As you have guessed it already, I am reading Steve B Biko’s selected letters in I write what I like. The essays were written when our author was actively involved in black emancipation in South Africa before he was brutally killed by the apartheid regime. In this address to black ministers of religion, he writes in conclusion
[..]I would like to remind the black ministry, and in deed all black people that god is not in the habit of coming down from heaven to solve people’s problems on earth.
Even now, in the face of a mass shooting in the US where over a dozen children were shot dead, sending thoughts and prayers will not help. Enacting stringent regulations around gun ownership, addressing other societal pressures like racism, unemployment, mental health is what is called for.
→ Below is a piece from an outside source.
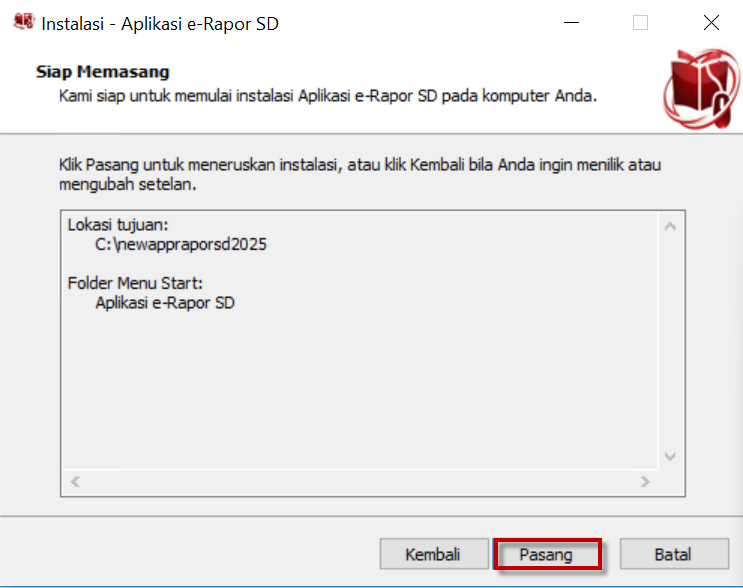743x588 pixels.
Task: Go back with the Kembali button
Action: click(x=433, y=554)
Elsewhere, writing on African religion, we read
Another aspect of religious practices was the occasion of worship. Again we did not believe that religion could be featured as a separate part of our existence on earth. It was manifest in our daily lives. We thanked god through our ancestors before we drank beer, married, worked etc. We would obviously find it artificial to create special occasions for worship. Neither did we see it logical to have a particular building in which all worship would be conducted. We believed that god was always in communication with us and therefore merited attention everywhere and anywhere
He then says
It was the missionaries who confused our people with their new religion. By some strange logic, they argued that theirs was a scientific religion and ours was mere superstition in spite of the biological discrepancies so obvious in the basis of their religion. They further went on to preach a theology of the existence of hell, scaring our fathers and mothers with stories about burning in eternal flames and gnashing of teeth and grinding of bone. This cold cruel religion was strange to us but our forefathers we sufficiently scared of unknown impending anger to believe that it was worth a try. Down went our cultural values.
And I can’t agree more!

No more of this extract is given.